About this exercise:
Whenever a line below mentions the word "accomplish", that line should be copied.

Source data:
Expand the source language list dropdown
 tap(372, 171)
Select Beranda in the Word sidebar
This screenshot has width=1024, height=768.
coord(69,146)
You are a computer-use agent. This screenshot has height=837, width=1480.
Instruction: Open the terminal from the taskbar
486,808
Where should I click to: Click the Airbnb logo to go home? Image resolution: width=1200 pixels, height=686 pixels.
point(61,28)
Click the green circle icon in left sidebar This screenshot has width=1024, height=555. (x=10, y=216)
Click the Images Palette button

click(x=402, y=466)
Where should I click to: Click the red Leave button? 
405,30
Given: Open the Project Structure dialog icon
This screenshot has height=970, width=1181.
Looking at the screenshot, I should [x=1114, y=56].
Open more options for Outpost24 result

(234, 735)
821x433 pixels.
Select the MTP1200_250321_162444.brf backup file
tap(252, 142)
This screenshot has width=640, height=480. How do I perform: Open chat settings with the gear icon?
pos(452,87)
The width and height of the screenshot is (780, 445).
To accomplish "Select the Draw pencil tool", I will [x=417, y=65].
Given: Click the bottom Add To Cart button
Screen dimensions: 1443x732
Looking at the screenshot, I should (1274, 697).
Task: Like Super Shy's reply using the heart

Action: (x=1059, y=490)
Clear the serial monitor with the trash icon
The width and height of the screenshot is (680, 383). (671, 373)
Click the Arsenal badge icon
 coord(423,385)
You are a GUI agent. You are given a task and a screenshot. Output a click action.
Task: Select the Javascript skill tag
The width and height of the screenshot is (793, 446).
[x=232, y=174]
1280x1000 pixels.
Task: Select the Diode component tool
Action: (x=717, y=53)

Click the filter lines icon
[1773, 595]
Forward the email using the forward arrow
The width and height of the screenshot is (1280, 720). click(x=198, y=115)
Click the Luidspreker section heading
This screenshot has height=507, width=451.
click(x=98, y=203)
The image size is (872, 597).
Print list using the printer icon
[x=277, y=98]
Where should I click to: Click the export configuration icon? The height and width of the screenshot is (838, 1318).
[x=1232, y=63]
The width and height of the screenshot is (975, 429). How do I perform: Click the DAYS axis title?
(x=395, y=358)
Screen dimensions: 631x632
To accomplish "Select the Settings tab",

Task solution:
To accomplish "Select the Draw pencil tool", I will [x=417, y=65].
To accomplish "Select the Settings tab",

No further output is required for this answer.